Politische Analystin über Gaza: „Die Menschen beten für Sicherheit“
Die meisten Zivilist*innen im Gazastreifen haben keinen Bezug zur bewaffneten Politik der Hamas, sagt die politische Analystin Reham Owda in Gaza-Stadt.
taz: Frau Owda, Israels Armee hat auf die Raketen der Hamas mit massiven Luftangriffen im Gazastreifen reagiert. Wie haben Sie die letzten Tage erlebt?
Reham Owda: Meine Familie und ich leiden noch unter der psychischen Belastung nach dem Grauen. Wir haben in den letzten Tagen des Ramadan gefastet und waren hungrig und durstig. Und dann diese Unsicherheit, besonders in dem Moment, als Israel die Gebäude des Innenministeriums in der Nähe unserer Nachbarschaft bombardierte. Es war 6 Uhr morgens. Wir sind aus unseren Betten gesprungen, unser Haus zitterte. Es war, als hätte ein Erdbeben das Fundament unseres Hauses bewegt. Das hatten wir seit dem Krieg 2014 nicht mehr erlebt.
ist politische Analystin und lebt mit ihrer Familie in Gaza-Stadt.
Mehr als 80 Menschen in Gaza wurden getötet, darunter Zivilist*innen. Wie reagiert die Bevölkerung auf diese Eskalation der Gewalt?
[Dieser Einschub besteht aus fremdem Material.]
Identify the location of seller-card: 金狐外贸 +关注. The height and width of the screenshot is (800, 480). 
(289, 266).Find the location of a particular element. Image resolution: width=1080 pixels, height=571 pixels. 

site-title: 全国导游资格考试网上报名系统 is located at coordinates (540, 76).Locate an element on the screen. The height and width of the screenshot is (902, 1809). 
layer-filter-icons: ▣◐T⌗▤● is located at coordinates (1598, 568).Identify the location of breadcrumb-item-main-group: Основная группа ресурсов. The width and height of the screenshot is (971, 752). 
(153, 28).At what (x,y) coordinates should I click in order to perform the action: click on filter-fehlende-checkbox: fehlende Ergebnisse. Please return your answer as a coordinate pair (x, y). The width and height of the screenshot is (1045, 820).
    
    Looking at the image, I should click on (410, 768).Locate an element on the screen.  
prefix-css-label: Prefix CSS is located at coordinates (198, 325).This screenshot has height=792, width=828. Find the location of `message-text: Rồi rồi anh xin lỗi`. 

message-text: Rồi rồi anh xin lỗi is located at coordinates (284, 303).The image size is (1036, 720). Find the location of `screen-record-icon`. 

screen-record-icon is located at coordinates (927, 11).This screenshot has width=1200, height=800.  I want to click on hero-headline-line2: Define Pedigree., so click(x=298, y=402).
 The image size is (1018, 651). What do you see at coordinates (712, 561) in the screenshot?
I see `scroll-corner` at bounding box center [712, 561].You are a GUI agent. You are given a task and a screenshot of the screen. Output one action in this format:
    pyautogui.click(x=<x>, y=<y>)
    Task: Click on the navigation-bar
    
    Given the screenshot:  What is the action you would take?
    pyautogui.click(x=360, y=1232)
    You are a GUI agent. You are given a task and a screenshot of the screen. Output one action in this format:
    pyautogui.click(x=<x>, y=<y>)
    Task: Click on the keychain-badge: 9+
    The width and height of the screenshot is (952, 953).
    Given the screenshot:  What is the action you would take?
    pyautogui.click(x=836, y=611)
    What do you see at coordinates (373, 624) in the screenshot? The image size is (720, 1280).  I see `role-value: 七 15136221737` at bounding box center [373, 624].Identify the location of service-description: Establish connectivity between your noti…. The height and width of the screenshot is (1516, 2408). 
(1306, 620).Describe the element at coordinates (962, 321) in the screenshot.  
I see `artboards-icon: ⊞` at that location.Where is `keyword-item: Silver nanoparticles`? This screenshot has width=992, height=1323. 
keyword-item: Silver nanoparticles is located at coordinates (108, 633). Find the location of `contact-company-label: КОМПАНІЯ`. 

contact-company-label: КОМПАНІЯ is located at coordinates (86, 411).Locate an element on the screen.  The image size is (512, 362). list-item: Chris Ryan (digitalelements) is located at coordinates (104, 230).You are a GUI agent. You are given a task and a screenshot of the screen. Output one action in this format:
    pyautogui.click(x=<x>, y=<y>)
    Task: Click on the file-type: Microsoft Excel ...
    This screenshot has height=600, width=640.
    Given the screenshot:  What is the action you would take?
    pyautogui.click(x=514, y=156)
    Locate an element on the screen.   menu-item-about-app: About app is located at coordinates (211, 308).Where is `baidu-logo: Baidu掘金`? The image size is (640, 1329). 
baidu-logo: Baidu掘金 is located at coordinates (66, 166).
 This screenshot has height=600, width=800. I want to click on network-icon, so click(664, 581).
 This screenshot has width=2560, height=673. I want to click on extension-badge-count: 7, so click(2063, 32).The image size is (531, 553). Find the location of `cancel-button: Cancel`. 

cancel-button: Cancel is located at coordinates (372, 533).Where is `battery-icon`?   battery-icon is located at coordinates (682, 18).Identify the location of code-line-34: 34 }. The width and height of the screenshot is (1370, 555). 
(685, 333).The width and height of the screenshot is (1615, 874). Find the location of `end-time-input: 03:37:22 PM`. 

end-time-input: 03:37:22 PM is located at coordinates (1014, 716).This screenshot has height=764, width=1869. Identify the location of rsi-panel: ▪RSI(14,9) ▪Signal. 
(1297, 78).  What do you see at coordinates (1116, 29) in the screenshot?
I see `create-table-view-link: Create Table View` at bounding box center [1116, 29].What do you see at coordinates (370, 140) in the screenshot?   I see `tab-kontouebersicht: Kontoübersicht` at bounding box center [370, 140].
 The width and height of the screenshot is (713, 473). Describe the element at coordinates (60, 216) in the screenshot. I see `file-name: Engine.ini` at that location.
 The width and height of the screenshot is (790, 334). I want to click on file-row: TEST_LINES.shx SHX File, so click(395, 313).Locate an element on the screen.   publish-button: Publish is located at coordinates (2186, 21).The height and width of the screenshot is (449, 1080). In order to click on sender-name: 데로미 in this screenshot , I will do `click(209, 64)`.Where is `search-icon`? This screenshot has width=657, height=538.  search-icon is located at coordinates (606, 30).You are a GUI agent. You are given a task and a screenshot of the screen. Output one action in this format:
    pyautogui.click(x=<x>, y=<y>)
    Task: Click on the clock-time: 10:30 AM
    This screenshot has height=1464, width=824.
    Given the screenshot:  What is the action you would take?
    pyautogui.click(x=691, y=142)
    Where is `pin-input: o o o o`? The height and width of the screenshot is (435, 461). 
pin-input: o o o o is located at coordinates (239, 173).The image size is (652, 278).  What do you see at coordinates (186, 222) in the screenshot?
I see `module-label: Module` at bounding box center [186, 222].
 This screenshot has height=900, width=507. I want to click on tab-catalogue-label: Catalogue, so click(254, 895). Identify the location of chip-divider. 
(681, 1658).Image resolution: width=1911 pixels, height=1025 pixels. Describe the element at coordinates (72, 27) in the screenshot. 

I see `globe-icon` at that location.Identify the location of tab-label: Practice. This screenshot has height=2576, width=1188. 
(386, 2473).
Sie ist entsetzt, betet für ihre Sicherheit und dafür, dass diese Schlacht endet. Statt sich gegenseitig zum Zuckerfest zu gratulieren, das am Donnerstag begonnen hat, gucken alle, ob Verwandte und Freunde in Sicherheit sind. Die Kinder sind wütend, weil sie ihre Freunde nicht besuchen oder in Parks gehen können. Die Familien, die ihr Zuhause verloren haben, als Israel drei Hochhäuser angriff, sind verzweifelt, weil sie ihre Traumwohnungen durch die Eskalation verloren haben und Möbel, Kleidung und Erinnerungen zurücklassen mussten.
In den angesprochenen Hochhäusern soll auch die Hamas Büros gehabt haben. Wie ist es möglich, dass Menschen die Hamas unterstützen, obwohl sie Raketen auf zivile Ziele abfeuert und Israel veranlasst, Gaza anzugreifen?
Die meisten Zivilist*innen haben keinen Bezug zur bewaffneten Politik der Hamas. Die meisten wollen einfach in Frieden und Sicherheit leben. Aber die Hamas bekommt auch Unterstützung von ihren eigenen Mitgliedern und von Leuten, die mit anderen Gruppierungen verbunden sind. Sie befürworten es, die israelische Besatzung mit Waffengewalt zu bekämpfen.
Wie lebt es sich unter diesen Bedingungen?
Seit 2006 steht der Gazastreifen unter israelischer Blockade. Die meisten Grenzen sind geschlossen und die Reise- und Bewegungsfreiheit ist stark eingeschränkt. Es gibt kein sauberes Wasser und keinen Strom. Die Arbeitslosigkeit liegt bei über 40 Prozent. Dazu kommt, dass die Gesundheitssituation immer schlimmer wird, da sich Corona im Gazastreifen ausbreitet und die meisten Krankenhäuser mit Covidpatient*innen überfüllt sind. Es fehlt an Impfstoff, Beatmungsgeräten und Medikamenten. Mit der militärischen Eskalation sind jetzt die meisten Krankenhausbetten mit Verletzten belegt. Laut einem Bericht des Gesundheitsministeriums in Gaza wurden mehr als 360 Menschen verletzt.
Verfolgen die Leute die Situation in Israel und im Westjordanland?
Da Israel den Menschen aus Gaza weder erlaubt, nach Israel noch ins Westjordanland zu reisen, und alle Grenzen kontrolliert, gibt es keine physische Verbindung. Aber die Menschen verfolgen das Geschehen auf Sendern wie Al Jazeera, auch wenn sie in erster Linie damit beschäftigt sind, was in Gaza passiert. Die eigene Sicherheit und das eigene Zuhause haben Priorität. Dennoch unterstützen die Menschen in Gaza immer noch die Bewohner*innen (der von Zwangsräumung bedrohten Bewohner*innen des Jerusalemer Stadtteils, d. Red.) Sheikh Jarrahs und zeigen ihre Solidarität über soziale Medien.